### Required action
Transcribe the entries below exactly.

Collected data:

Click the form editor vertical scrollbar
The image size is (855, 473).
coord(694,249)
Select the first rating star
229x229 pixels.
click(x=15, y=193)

### Solution to the exercise
Click the form editor vertical scrollbar
The image size is (855, 473).
coord(694,249)
Select the first rating star
229x229 pixels.
click(x=15, y=193)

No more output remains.